● What you have to do
Please extract each line of the listing below that contains the word "Focus".

(Word and element location data)
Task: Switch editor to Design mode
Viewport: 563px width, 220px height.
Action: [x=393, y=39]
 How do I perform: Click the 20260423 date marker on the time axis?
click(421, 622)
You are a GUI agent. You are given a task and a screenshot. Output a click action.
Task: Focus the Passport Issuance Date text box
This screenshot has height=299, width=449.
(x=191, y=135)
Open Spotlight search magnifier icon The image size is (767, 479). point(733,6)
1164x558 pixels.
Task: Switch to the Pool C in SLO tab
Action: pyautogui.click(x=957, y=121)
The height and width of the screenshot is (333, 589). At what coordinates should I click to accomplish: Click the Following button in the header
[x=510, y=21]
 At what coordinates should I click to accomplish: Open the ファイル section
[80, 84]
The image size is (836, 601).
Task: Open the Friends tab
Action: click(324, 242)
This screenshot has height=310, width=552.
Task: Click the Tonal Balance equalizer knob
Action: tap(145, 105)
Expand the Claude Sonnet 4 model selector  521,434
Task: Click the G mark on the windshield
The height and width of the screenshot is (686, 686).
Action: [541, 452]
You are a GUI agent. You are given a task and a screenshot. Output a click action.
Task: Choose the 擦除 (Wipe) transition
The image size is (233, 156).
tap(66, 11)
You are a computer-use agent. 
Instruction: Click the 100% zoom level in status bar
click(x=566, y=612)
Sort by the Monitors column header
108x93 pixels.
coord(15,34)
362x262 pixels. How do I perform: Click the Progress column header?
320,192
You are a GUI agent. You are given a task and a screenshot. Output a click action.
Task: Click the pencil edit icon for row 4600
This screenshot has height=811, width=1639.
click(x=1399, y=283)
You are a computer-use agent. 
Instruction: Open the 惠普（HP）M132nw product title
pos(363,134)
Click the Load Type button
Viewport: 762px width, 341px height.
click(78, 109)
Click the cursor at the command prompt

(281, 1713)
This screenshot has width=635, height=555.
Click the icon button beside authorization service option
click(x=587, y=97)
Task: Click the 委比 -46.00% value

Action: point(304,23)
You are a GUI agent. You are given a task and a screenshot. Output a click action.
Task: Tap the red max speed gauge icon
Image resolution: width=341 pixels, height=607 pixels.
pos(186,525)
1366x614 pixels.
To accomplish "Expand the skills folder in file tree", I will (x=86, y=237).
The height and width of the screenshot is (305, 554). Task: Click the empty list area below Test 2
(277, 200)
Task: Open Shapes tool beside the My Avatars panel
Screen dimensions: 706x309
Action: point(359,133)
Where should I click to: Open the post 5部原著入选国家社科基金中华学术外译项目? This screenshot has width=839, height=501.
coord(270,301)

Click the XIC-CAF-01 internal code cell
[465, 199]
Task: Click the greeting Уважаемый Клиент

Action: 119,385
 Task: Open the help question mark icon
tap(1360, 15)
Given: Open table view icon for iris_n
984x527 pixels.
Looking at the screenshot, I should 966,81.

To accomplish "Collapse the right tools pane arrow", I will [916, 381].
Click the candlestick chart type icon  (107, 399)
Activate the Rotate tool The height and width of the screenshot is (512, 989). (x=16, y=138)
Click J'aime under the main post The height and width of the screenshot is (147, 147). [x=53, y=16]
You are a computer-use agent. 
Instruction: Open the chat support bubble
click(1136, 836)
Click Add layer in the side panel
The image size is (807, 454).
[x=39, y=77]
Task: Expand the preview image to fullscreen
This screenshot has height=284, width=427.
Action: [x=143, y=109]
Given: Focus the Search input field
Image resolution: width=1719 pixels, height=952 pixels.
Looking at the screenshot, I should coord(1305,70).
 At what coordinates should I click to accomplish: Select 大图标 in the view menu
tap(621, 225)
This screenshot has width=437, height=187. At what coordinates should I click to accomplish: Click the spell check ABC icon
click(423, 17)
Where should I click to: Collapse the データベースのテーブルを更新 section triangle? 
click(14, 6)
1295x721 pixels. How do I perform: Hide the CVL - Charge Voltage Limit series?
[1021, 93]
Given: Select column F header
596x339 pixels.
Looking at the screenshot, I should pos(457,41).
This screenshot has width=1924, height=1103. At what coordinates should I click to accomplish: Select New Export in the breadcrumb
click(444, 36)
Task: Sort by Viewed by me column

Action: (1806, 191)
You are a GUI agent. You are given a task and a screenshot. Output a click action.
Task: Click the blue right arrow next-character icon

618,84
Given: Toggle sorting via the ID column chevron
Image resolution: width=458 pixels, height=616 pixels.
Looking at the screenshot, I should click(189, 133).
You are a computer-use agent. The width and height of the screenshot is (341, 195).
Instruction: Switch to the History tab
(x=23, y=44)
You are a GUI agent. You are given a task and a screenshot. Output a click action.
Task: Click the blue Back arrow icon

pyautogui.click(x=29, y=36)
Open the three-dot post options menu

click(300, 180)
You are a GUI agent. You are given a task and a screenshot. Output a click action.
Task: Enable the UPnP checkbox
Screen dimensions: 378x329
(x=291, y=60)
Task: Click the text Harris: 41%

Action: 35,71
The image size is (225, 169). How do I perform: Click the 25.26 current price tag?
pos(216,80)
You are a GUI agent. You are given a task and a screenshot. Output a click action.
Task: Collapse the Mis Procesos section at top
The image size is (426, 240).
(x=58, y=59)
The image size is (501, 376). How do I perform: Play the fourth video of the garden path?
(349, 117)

● Completed task
Task: Focus the Passport Issuance Date text box
Given: Focus the Search input field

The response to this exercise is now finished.